Dave Colon lived there for two years, and recalls living in a windowless bedroom—residents created discrete rooms themselves within the open lofts—that got brutally hot in the summer. But the cheap rent, high ceilings, and rooftop parties balanced that out.
In his second year in the dorm-like environment, however, things took a turn for the infuriating: "One guy spent the entirety of our second lease trying to get the perfect house beat, which meant repetitively playing what we think he was working on, over and over again. It was ear-splitting," Colon says. "One time, I hooked our stereo up to my laptop playing 'Party Hard' by Andrew WK and left the apartment for hours because I was so angry."
After he decamped, Colon says, the mood in the building appeared to shift as rents rose. He and three friends had been paying $3,000 per month total to live there, and by the time he moved, rentals were going for $1,000 more than that. A StreetEasy search reveals that today, a four-bedroom can still be found for under $4,000, but the rooms and the kitchen look pretty miniscule. (Perhaps all the more reminiscent of university housing?)
For the less DIY-inclined college grad, another Bushwick building, CastleBraid, specifically markets to young and creative social butterflies; its website reads, "You may finally be free to inhabit the role you've always known was yours to play," text that wouldn't be out of place in a college brochure.
Like Normandie Court, the property offers the kind of shared spaces and amenities that encourage socializing, like multiple outdoor spaces, a media room, and a library. Other perks, according to Brooklyn Daily, include a private Facebook group, where residents make plans and arrange purchases from the "wine guy," a neighbor who delivers wine to other tenants.

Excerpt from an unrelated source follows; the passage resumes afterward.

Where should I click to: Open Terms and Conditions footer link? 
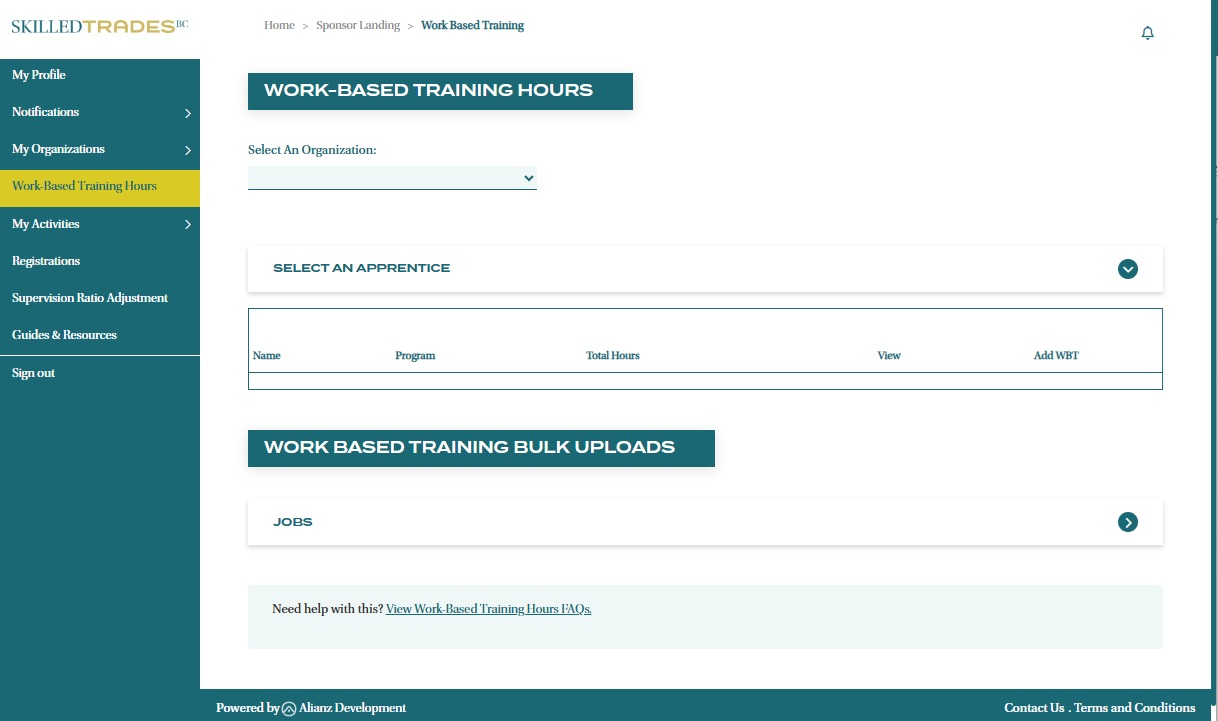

Sounds pretty sweet, but not necessarily friendly to college grad budgets: Its cheapest listing currently posted is a two-bedroom for $3,000 per month. And CastleBraid's pricey-ness has stoked the ire of neighbors in the past: The Village Voice reported in 2013 that Occupy Bushwick activists were protesting the building's lack of affordable housing.
Of living in a dorm-like apartment building, Colon says that for him, it was a one-time thing, the right move for a certain time in his life. "I'd never go back [to somewhere like McKibbin]," he says. "I don't need too many creature comforts, but a window?"
He adds that beyond structural issues, the noisiness of his fellow tenants did become abrasive. "You can't call 311 because you don't know where the noise is coming from. I would lay awake at night wondering when the girls on the ukulele would stop playing the Christmas song by the Alvin and the Chipmunks," he says. "But to be fair, you're going to be making a lot of noise, too. It went both ways. It was definitely a point in my life when I didn't care."